[Data records]
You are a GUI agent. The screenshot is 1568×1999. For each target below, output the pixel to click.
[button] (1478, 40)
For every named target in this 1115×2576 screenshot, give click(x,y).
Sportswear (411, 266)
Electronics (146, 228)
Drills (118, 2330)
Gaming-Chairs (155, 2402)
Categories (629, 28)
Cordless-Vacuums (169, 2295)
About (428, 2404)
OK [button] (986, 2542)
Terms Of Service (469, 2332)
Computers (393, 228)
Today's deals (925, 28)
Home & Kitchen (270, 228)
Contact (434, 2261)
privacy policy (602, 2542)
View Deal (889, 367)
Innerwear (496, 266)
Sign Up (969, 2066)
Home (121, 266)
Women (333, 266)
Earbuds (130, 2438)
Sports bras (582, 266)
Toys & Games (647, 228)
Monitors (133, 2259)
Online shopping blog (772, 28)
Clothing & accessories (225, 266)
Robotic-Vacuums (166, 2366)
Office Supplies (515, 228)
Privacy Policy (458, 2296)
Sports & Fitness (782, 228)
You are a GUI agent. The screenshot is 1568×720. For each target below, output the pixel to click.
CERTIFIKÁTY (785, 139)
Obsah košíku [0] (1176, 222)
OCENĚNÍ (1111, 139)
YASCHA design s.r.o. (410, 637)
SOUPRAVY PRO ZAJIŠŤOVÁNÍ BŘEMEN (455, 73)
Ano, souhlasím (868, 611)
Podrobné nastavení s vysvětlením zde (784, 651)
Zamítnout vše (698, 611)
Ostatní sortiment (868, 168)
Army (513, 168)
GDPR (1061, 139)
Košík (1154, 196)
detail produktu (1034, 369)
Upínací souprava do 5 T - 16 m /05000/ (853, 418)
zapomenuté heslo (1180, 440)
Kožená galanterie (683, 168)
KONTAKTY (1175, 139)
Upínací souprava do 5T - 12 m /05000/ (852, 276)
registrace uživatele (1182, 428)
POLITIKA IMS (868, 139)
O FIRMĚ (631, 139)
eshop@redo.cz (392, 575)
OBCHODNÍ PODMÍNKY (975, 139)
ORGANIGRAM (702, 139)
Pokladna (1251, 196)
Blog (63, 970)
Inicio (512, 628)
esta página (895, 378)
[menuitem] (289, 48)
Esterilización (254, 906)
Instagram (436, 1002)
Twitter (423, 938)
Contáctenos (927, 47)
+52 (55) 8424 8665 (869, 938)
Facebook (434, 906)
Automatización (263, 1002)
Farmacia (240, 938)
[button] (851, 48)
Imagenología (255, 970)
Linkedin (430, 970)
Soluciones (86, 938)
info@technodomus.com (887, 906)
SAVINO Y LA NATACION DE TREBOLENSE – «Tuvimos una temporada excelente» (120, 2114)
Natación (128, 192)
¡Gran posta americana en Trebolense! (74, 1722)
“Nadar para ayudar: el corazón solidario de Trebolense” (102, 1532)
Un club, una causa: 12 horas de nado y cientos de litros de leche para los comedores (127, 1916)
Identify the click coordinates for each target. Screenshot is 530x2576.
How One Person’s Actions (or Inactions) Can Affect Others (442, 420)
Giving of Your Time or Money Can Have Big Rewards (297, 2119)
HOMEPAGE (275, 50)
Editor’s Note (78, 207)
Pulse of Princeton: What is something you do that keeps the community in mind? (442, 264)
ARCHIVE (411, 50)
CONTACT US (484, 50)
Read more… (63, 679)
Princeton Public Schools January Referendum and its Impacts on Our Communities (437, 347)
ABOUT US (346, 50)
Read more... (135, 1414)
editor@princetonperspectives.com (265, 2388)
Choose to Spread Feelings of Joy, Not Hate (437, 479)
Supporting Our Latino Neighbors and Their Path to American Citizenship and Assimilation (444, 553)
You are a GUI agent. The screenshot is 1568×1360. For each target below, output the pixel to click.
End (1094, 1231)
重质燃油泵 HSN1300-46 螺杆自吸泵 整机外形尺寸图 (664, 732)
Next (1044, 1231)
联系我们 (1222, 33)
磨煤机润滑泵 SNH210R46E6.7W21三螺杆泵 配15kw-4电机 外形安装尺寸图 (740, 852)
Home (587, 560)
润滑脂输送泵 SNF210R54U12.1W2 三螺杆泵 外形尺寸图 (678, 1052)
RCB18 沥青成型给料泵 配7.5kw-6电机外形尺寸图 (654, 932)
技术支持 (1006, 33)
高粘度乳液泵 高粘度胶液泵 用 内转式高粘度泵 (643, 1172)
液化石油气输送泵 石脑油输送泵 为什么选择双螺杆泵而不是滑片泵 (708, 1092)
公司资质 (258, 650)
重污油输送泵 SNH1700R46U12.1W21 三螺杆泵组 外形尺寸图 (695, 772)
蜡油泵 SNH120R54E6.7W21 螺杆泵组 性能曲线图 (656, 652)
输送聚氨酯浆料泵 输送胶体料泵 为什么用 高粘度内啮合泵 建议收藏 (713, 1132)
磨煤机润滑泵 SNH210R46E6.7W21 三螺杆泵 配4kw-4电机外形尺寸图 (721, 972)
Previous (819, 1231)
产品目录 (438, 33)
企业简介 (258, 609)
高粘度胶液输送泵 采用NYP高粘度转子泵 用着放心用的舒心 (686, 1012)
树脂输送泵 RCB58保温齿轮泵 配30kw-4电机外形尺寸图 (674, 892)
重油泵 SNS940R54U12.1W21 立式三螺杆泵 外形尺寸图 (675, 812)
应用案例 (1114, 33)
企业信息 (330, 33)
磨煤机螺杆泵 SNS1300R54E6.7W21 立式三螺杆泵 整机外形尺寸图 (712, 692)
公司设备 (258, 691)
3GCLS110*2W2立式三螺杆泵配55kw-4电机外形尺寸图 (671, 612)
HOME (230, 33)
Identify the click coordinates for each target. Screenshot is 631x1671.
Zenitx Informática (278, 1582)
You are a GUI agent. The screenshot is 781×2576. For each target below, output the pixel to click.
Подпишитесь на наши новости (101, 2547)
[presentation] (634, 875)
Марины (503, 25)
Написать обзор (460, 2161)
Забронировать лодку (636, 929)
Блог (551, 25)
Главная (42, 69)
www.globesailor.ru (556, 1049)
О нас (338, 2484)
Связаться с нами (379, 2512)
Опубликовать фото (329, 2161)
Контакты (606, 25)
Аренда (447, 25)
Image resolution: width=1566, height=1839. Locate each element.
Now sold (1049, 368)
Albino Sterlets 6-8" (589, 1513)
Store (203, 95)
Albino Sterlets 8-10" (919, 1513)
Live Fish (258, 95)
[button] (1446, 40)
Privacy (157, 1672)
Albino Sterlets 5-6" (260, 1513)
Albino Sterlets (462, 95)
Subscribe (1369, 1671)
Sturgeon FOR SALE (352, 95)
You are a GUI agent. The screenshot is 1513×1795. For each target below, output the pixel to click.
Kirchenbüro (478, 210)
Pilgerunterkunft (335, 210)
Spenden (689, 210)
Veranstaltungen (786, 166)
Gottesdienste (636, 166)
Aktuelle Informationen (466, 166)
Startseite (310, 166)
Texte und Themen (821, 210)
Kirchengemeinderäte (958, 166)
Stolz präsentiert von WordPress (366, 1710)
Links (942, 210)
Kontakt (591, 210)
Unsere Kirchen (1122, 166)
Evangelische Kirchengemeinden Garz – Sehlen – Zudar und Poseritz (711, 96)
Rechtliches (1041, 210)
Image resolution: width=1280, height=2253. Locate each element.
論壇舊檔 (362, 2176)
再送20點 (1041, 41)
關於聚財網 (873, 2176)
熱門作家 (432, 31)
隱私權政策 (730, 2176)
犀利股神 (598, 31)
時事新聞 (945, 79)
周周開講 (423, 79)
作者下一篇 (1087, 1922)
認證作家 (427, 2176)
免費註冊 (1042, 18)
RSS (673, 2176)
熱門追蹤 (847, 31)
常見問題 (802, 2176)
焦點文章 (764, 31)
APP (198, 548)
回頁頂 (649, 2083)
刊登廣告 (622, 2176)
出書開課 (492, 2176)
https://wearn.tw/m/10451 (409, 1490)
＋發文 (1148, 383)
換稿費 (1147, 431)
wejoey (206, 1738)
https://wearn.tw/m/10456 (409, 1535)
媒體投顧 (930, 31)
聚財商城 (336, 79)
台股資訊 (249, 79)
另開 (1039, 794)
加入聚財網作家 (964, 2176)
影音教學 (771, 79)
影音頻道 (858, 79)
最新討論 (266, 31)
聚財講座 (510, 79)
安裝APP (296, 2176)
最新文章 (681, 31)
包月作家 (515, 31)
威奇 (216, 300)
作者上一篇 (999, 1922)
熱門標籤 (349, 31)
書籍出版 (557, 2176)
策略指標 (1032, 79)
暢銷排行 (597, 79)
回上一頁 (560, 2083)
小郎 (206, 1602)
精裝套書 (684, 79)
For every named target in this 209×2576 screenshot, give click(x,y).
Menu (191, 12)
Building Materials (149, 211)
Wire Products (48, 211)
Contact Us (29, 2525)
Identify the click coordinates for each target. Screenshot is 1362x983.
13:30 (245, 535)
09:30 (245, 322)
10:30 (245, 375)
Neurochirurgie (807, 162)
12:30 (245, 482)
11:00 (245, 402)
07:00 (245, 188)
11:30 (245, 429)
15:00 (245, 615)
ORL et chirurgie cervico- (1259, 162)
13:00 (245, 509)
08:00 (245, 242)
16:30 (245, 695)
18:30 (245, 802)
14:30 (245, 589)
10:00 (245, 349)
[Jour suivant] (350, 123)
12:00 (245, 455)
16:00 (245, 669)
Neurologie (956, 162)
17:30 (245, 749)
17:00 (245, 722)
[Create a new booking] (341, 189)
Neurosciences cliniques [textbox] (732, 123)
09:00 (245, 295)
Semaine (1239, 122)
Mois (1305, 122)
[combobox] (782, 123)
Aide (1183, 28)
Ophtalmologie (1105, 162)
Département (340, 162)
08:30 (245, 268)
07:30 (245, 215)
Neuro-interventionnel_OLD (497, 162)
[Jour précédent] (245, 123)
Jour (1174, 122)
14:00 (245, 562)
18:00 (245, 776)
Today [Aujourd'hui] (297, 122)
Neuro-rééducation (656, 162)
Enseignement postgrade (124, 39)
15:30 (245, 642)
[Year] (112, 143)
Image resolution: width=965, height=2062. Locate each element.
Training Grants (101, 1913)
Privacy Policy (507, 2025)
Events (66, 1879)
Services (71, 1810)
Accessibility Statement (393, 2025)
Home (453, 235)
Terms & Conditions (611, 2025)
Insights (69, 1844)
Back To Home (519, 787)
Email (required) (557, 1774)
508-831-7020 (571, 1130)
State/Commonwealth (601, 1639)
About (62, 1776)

▶ _EXERCISE DETAILS_:
Render the lines above as a Markdown table with the columns Row and Line, beginning at the line that contains "Trebolense! (74, 1722)" and stopping after the line that contains "Editor’s Note (78, 207)". Number each row and leave out any blank lines.

▶ _SOLUTION BELOW_:
| Row | Line |
|---|---|
| 1 | ¡Gran posta americana en Trebolense! (74, 1722) |
| 2 | “Nadar para ayudar: el corazón solidario de Trebolense” (102, 1532) |
| 3 | Un club, una causa: 12 horas de nado y cientos de litros de leche para los comedores (127, 1916) |
| 4 | Identify the click coordinates for each target. Screenshot is 530x2576. |
| 5 | How One Person’s Actions (or Inactions) Can Affect Others (442, 420) |
| 6 | Giving of Your Time or Money Can Have Big Rewards (297, 2119) |
| 7 | HOMEPAGE (275, 50) |
| 8 | Editor’s Note (78, 207) |